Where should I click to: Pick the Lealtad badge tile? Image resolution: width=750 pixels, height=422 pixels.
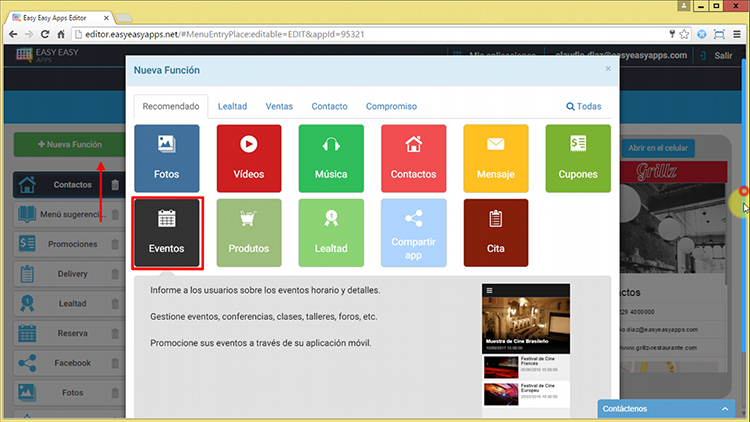pos(331,233)
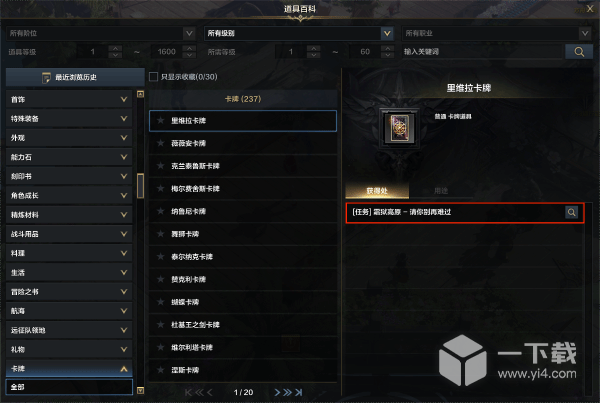The width and height of the screenshot is (600, 403).
Task: Star the 薇薇安卡牌 entry
Action: [161, 143]
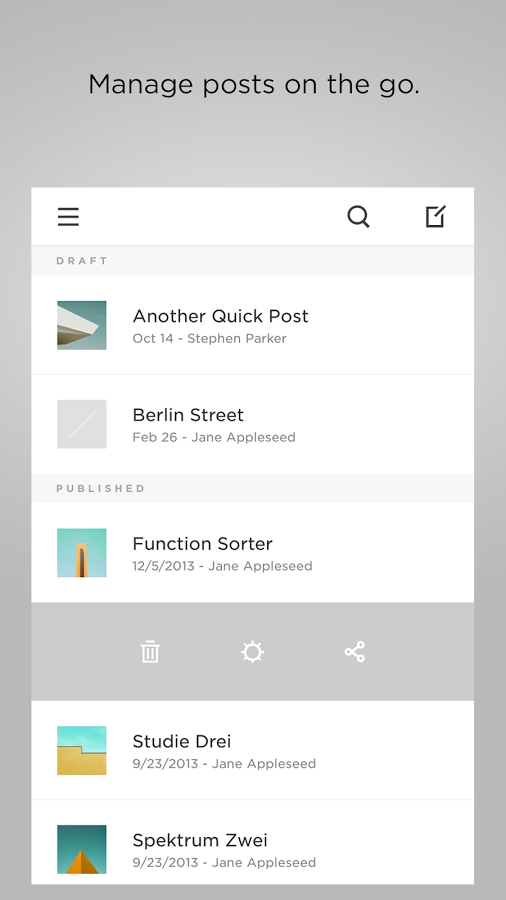Open the Another Quick Post draft
The width and height of the screenshot is (506, 900).
tap(252, 325)
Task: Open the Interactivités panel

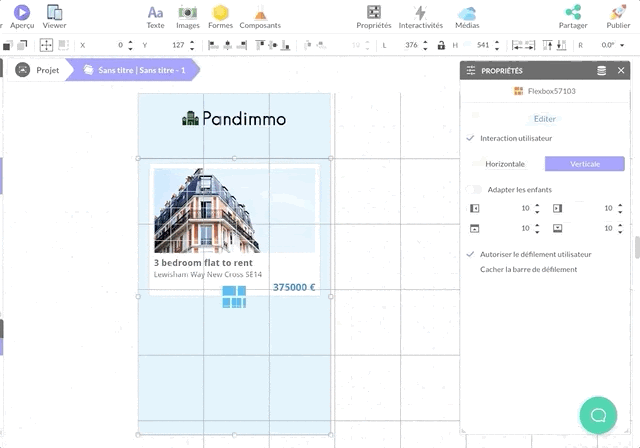Action: coord(420,15)
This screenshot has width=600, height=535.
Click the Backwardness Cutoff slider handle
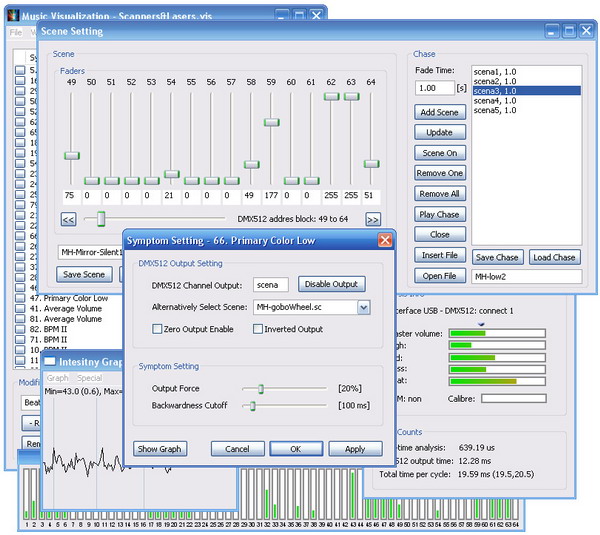pos(253,405)
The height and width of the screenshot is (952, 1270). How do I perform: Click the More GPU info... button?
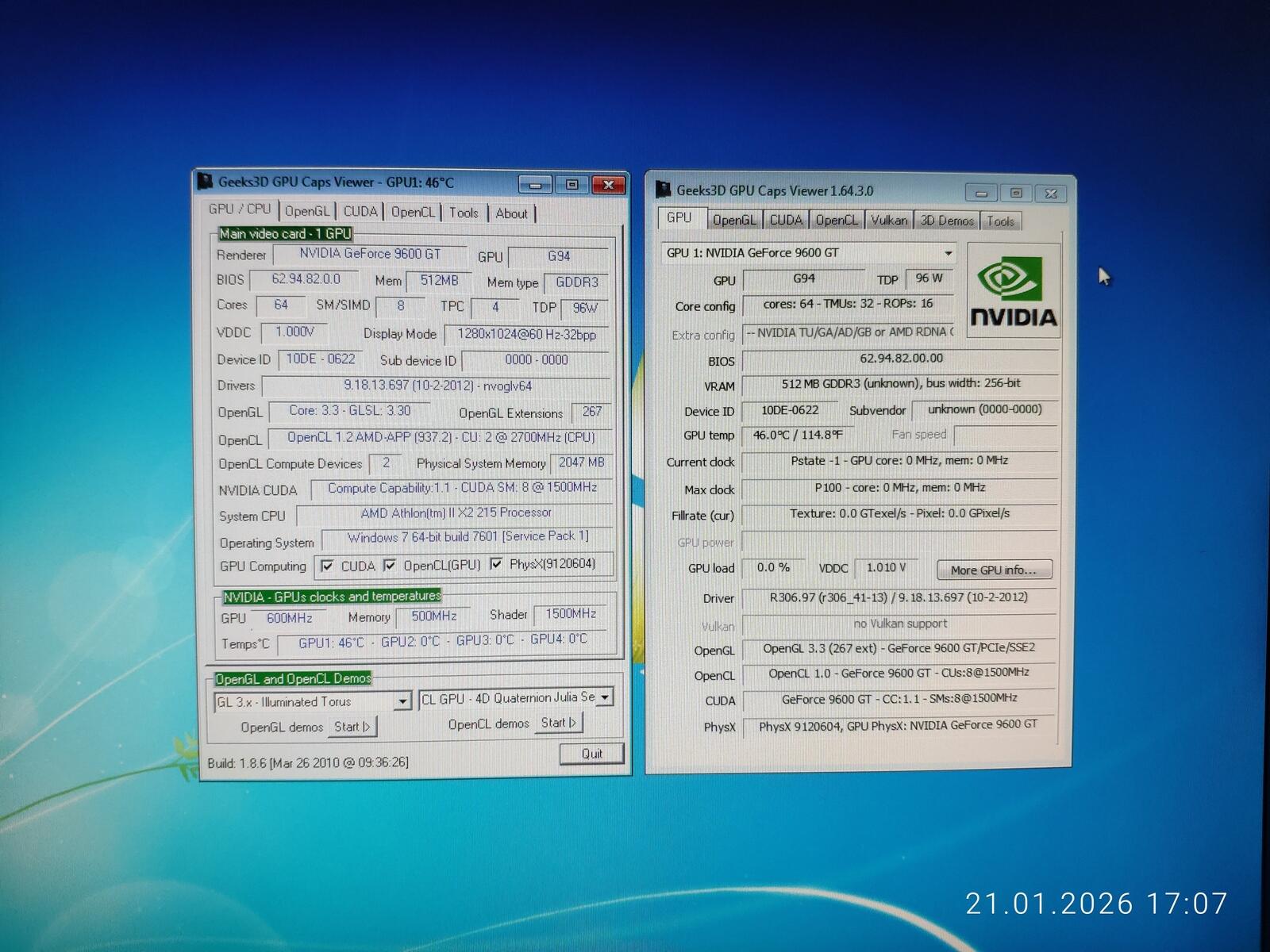click(x=994, y=570)
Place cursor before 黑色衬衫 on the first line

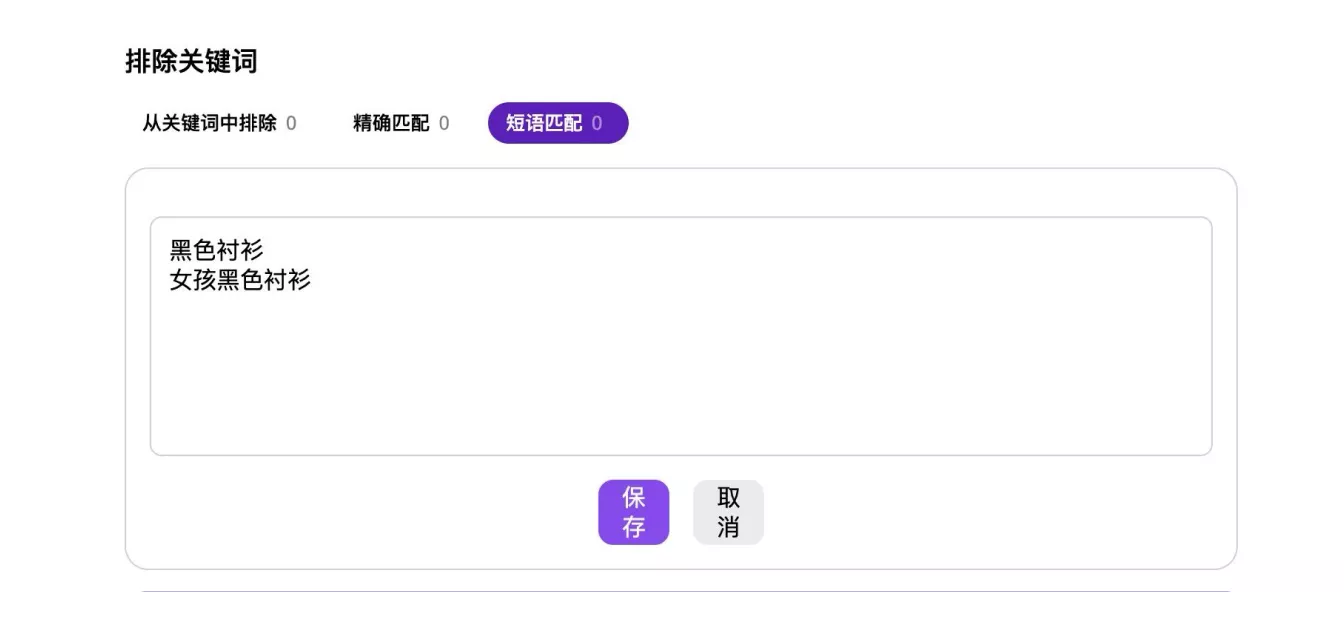[171, 250]
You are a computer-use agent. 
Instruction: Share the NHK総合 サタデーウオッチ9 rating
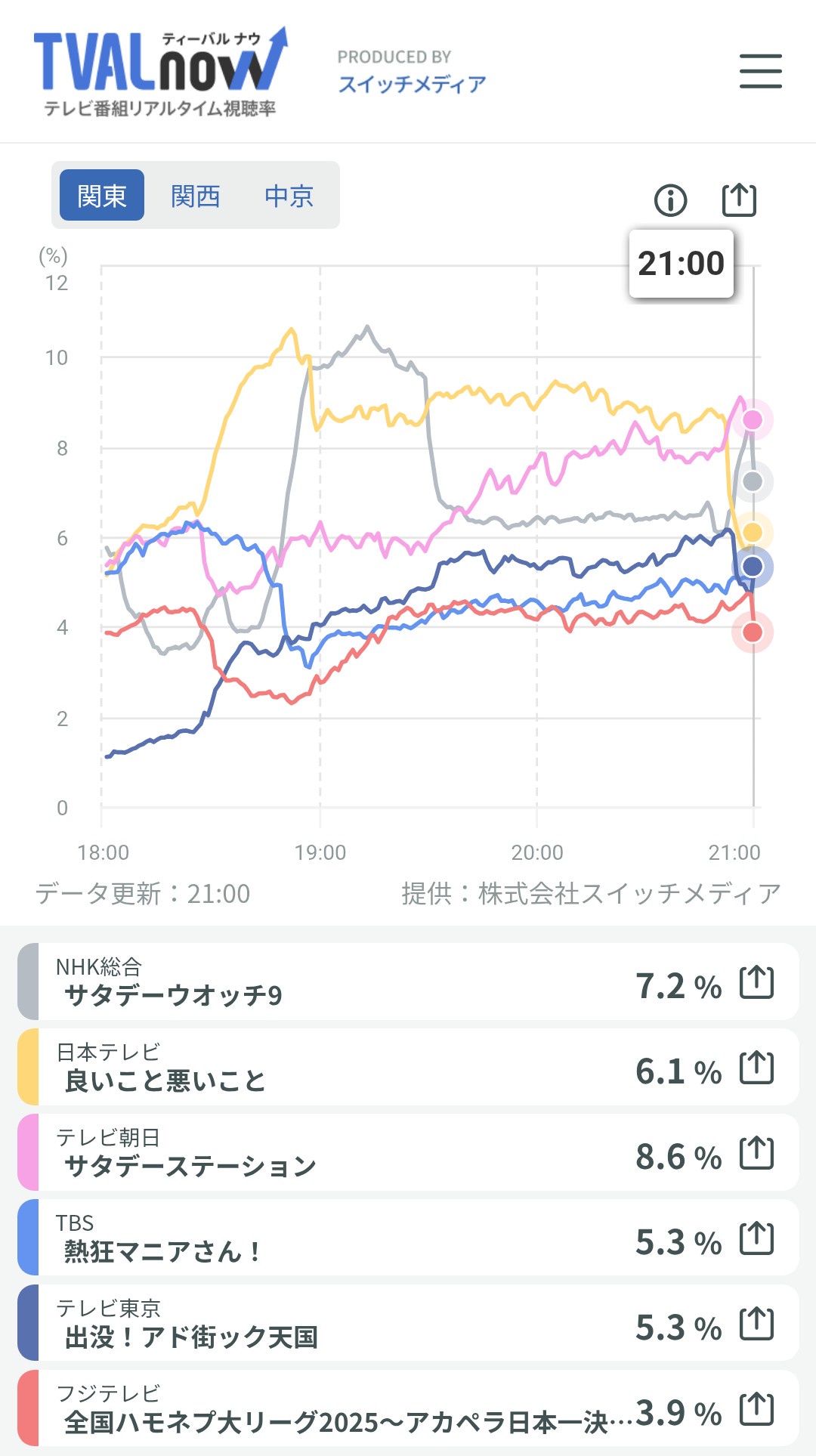point(756,982)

____________

### [WORK REQUIRED]
Only the lines from the line with "This screenshot has width=600, height=535." through the end of the records belong in your copy. Repeat them exactly, without pictures.

### [ANSWER SECTION]
This screenshot has width=600, height=535.
Click the Backwardness Cutoff slider handle
pos(253,405)
The height and width of the screenshot is (952, 1270). How do I perform: Click the More GPU info... button?
click(x=994, y=570)
Place cursor before 黑色衬衫 on the first line

[171, 250]
You are a computer-use agent. 
Instruction: Share the NHK総合 サタデーウオッチ9 rating
point(756,982)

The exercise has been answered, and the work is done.